Corporate card statements typically provide more detailed transaction information than p-cards. The former shows spending by category, which is helpful for generating spend analysis.
What are the benefits of p-cards?
Businesses rely on corporate purchasing cards for several reasons.
First, p-cards provide some control over company spend. Depending on the issuer, p-cards can let you place spend limits per card and create a list of approved vendors. And, since most charge card companies have an online dashboard component, you get access to a digital paper trail of transactions.
These cards also streamline the purchasing process. They enable cardholders to avoid the lengthy PO process for smaller purchases, which reduces purchasing cycle times. Employees are able to get what they need when they need it.
Purchasing card use saves companies time and money on admin. A report published by Visa and Citi uncovered a 77% savings in admin costs when companies switched from a paper invoice system to a digital p-card system.
While they don’t afford cardholders the repayment luxuries of credit cards, p-cards provide longer payment terms than debit cards, which can help cash-flow reliant companies control their expense management.
Finally, p-cards reduce the need for employee reimbursements, which benefits both the employer and employees. Employees don’t need to worry about fronting business expenses from their own funds, and finance team members save time and money on processing expense reports.
The disadvantages of p-cards?
Alas, p-cards aren’t a perfect solution for corporate purchasing.
Sharing cards reduces visibility into and control over spending and creates a bottleneck. P-cards are supposed to be a more efficient alternative to the PO process, but that concept doesn’t always work so well in practice. For example, if someone has to reach out to an administrator and wait for card information before booking a flight to a conference, the fare might increase before the information is relayed.
While p-cards have some online reporting capabilities, they still only offer limited visibility into spending. Unlike credit cards, which typically show transactions on the company online dashboard as they’re being made, p-card transactions don’t appear until several days after they’ve happened. While this process may seem faster than the PO process, it’s lagging compared to what corporate credit cards offer.
And because there’s a lag in between when a charge is made and when it appears on a statement, there’s the potential for misuse. Out-of-policy spending may not be discovered until it’s too late to reverse the damage.
Furthermore, p-card reconciliation incurs high admin costs.

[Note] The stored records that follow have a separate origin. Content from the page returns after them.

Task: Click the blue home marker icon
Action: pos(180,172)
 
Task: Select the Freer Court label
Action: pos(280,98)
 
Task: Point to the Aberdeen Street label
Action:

Most p-card systems don’t categorize spend or integrate with an accounting system.
Finally, corporate purchasing cards offer an incomplete picture of spend data. Most p-cards don’t have reporting capabilities that show budget holders how much cardholders spent versus how much they had budgeted for, obscuring meaningful spend analysis.
What is a corporate purchasing card?
A charge card businesses use to make small purchases.
How do p-cards work?
These cards are typically shared among team members. They have some spend control features, like spending limits and approved vendors. The company must pay the full balance at the end of the billing cycle.
What’s the difference between a p-card and a corporate credit card?
A p-card’s balance must be paid off at the end of the billing cycle, while a corporate credit card’s balance can be carried over.
What are the benefits of corporate purchasing cards?
They provide some spend control features, streamline purchasing, save time and money on admin, and reduce expense reports.
What are the disadvantages of p-cards?
Cards are shared, which creates bottlenecks. Delays in transaction postings limit visibility and create a potential for misuse. Reconciliation admin costs are expensive. A lack of sophisticated reporting means you don’t have the data to conduct a meaningful spend analysis.